Copy out every line in full from the part that opens with the line containing "The width and" and closes with the line containing "(928, 1010)", adding 19 to each coordinate given as an answer.

^^^^^^^^^^^^^^^^

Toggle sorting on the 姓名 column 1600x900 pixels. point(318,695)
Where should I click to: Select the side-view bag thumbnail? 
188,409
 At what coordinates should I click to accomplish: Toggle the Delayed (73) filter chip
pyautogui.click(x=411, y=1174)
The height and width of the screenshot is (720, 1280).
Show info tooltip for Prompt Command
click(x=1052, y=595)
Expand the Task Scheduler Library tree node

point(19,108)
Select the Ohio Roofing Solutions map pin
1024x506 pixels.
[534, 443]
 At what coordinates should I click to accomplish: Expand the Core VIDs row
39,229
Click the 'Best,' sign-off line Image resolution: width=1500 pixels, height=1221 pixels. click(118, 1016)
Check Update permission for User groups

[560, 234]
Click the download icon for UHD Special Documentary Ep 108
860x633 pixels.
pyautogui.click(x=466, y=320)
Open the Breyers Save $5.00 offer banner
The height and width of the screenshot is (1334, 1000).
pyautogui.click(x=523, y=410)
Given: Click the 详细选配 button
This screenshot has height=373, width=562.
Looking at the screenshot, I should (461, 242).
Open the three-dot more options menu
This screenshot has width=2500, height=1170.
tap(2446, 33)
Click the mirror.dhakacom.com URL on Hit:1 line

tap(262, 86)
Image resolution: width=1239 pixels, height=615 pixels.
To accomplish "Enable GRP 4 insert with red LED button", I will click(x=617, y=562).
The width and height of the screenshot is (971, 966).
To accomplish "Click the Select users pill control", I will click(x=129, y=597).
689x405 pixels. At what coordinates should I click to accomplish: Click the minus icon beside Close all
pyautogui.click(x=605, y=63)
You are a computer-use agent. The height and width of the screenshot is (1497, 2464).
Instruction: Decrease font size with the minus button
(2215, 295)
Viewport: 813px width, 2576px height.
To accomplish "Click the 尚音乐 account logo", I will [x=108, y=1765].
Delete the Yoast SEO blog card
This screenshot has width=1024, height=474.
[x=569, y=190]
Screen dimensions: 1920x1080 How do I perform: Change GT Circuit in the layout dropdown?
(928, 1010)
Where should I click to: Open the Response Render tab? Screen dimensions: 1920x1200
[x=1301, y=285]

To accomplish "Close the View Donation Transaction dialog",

^^^^^^^^^^^^^^^^

### WRITTEN RESPONSE
The width and height of the screenshot is (971, 966).
To accomplish "Click the Select users pill control", I will click(x=148, y=616).
689x405 pixels. At what coordinates should I click to accomplish: Click the minus icon beside Close all
pyautogui.click(x=624, y=82)
You are a computer-use agent. The height and width of the screenshot is (1497, 2464).
Instruction: Decrease font size with the minus button
(2234, 314)
Viewport: 813px width, 2576px height.
To accomplish "Click the 尚音乐 account logo", I will [x=127, y=1784].
Delete the Yoast SEO blog card
This screenshot has width=1024, height=474.
[x=588, y=209]
Screen dimensions: 1920x1080 How do I perform: Change GT Circuit in the layout dropdown?
(947, 1029)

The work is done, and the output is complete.